[<prev] [next>] [<thread-prev] [thread-next>] [day] [month] [year] [list]
Message-ID: <20251015172835.497158969@linutronix.de>
Date: Wed, 15 Oct 2025 19:30:00 +0200 (CEST)
From: Thomas Gleixner <tglx@...utronix.de>
To: LKML <linux-kernel@...r.kernel.org>
Cc: Peter Zijlstra <peterz@...radead.org>,
Gabriele Monaco <gmonaco@...hat.com>,
Mathieu Desnoyers <mathieu.desnoyers@...icios.com>,
Michael Jeanson <mjeanson@...icios.com>,
Jens Axboe <axboe@...nel.dk>,
"Paul E. McKenney" <paulmck@...nel.org>,
"Gautham R. Shenoy" <gautham.shenoy@....com>,
Florian Weimer <fweimer@...hat.com>,
Tim Chen <tim.c.chen@...el.com>,
TCMalloc Team <tcmalloc-eng@...gle.com>
Subject: [patch 19/19] sched/mmcid: Switch over to the new mechanism
Now that all pieces are in place, change the implementations of
sched_mm_cid_fork() and sched_mm_cid_exit() to adhere to the new strict
ownership scheme and switch context_switch() over to use the new
mm_cid_schedin() functionality.
The common case is that there is no mode change required, which makes
fork() and exit() just update the user count and the constraints.
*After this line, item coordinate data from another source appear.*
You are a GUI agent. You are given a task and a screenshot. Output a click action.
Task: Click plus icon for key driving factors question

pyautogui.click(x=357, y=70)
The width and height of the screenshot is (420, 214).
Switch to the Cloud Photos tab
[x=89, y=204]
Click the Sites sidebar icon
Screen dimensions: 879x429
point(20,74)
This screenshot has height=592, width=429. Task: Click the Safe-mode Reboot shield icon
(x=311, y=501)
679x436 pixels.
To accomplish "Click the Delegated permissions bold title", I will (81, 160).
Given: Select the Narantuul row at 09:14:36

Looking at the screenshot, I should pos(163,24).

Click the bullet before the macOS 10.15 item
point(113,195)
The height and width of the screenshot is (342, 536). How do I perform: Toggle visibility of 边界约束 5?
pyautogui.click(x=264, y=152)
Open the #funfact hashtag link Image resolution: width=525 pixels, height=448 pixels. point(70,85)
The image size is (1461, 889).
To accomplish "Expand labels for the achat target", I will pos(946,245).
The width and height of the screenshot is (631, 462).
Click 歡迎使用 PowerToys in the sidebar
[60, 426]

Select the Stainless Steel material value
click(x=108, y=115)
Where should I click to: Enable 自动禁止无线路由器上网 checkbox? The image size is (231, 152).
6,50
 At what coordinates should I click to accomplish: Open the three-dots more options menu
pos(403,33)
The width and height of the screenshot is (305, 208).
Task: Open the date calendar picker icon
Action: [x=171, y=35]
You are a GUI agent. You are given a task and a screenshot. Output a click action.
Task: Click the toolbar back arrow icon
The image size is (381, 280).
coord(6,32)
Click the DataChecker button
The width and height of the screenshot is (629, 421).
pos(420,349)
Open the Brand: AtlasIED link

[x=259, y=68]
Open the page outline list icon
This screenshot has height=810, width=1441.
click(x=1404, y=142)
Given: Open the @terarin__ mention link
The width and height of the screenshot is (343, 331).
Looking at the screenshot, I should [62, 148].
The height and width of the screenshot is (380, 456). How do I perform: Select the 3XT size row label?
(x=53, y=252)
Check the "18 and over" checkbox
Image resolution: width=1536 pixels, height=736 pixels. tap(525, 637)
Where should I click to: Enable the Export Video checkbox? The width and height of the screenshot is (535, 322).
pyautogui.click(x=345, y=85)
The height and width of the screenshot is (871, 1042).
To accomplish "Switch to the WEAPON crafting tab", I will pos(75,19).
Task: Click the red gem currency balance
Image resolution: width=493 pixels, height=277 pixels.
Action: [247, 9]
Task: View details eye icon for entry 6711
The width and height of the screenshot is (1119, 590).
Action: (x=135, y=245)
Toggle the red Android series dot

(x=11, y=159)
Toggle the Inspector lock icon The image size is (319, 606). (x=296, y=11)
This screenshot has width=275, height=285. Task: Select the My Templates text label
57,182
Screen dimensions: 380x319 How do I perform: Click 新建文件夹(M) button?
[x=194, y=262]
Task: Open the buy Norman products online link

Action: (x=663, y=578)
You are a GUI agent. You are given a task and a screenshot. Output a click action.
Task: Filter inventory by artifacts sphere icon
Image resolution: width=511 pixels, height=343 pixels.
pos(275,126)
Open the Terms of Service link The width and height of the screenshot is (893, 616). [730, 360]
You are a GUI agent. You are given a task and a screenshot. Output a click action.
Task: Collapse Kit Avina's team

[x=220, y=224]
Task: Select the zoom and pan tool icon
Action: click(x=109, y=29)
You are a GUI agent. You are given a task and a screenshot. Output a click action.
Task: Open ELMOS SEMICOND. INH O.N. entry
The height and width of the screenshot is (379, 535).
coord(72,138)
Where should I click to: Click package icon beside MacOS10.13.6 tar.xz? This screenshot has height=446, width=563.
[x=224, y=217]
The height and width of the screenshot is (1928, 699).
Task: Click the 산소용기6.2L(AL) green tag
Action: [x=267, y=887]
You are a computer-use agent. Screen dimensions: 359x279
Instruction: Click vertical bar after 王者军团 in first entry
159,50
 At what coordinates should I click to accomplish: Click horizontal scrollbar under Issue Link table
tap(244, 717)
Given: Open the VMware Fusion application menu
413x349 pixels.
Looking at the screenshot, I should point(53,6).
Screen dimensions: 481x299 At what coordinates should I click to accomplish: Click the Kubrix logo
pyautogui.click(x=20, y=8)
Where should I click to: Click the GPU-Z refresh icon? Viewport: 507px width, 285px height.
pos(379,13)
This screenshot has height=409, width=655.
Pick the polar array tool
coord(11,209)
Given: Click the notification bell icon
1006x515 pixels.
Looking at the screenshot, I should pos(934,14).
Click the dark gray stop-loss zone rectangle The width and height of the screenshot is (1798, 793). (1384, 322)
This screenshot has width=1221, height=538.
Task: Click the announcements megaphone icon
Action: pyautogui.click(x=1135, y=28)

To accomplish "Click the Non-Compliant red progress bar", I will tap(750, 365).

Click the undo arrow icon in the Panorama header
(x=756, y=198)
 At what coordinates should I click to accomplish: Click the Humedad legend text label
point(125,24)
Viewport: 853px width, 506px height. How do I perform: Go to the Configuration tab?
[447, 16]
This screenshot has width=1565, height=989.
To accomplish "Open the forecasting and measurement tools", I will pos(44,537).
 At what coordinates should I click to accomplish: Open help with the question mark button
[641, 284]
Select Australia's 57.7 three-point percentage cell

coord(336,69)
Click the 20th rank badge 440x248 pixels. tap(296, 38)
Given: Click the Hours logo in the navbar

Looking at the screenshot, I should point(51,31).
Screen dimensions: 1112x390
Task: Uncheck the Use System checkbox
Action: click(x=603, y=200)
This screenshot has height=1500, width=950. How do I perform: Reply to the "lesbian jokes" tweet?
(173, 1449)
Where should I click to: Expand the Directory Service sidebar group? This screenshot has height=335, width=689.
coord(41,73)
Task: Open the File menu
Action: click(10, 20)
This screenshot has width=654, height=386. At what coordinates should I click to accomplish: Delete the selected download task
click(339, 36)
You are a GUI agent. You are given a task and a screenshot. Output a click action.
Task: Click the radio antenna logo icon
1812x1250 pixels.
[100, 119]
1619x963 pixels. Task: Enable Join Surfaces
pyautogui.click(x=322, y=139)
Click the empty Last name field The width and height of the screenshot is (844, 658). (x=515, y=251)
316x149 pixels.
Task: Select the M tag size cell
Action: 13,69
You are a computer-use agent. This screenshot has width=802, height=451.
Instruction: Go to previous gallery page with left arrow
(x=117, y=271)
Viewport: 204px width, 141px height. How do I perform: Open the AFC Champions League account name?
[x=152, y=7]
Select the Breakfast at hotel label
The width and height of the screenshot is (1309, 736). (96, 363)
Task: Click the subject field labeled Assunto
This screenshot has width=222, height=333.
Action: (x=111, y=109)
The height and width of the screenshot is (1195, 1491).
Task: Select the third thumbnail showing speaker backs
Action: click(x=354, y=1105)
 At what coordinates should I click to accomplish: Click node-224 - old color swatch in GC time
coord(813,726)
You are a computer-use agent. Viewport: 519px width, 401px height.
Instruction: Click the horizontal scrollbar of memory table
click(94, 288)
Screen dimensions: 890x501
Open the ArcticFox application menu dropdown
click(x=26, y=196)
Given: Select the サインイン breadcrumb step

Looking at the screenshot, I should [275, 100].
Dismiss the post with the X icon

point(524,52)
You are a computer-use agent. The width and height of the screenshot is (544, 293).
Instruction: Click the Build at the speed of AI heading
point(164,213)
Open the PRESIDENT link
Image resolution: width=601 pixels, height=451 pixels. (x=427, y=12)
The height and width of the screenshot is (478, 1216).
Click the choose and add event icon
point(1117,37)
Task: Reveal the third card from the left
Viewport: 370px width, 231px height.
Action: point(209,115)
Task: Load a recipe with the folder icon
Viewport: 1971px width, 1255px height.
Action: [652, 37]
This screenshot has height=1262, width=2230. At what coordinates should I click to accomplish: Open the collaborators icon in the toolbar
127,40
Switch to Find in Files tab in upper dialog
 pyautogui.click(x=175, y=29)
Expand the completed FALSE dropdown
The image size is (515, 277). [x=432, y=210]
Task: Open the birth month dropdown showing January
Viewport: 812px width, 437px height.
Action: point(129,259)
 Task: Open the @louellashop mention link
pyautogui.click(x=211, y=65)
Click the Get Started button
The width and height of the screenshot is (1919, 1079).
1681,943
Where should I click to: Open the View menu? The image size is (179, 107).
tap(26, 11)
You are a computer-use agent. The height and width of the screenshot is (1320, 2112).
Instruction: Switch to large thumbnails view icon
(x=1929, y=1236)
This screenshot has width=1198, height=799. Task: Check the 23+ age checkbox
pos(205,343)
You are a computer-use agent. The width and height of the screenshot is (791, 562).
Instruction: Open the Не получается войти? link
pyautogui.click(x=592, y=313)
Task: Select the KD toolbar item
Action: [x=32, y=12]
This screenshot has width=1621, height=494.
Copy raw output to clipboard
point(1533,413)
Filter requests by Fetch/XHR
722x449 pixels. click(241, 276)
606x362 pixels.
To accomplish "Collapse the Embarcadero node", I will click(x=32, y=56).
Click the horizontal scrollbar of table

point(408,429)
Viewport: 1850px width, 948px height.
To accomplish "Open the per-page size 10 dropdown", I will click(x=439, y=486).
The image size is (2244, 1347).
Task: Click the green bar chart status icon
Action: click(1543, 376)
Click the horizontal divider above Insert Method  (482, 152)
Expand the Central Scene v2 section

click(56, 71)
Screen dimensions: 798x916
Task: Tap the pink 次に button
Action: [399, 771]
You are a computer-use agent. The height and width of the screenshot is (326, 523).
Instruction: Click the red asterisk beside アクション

In case that a new user would exceed the CID space limit the fork() context
handles the transition to per CPU mode with mm::mm_cid::mutex held. exit()
handles the transition back to per task mode when the user count drops
below the switch back threshold. fork() might also be forced to handle a
deferred switch back to per task mode, when a affinity change increased the
number of allowed CPUs enough.
Signed-off-by: Thomas Gleixner <tglx@...utronix.de>
---
include/linux/rseq.h | 19 -------
include/linux/rseq_types.h | 8 +--
kernel/fork.c | 1
kernel/sched/core.c | 109 ++++++++++++++++++++++++++++++++++++++-------
kernel/sched/sched.h | 78 --------------------------------
5 files changed, 99 insertions(+), 116 deletions(-)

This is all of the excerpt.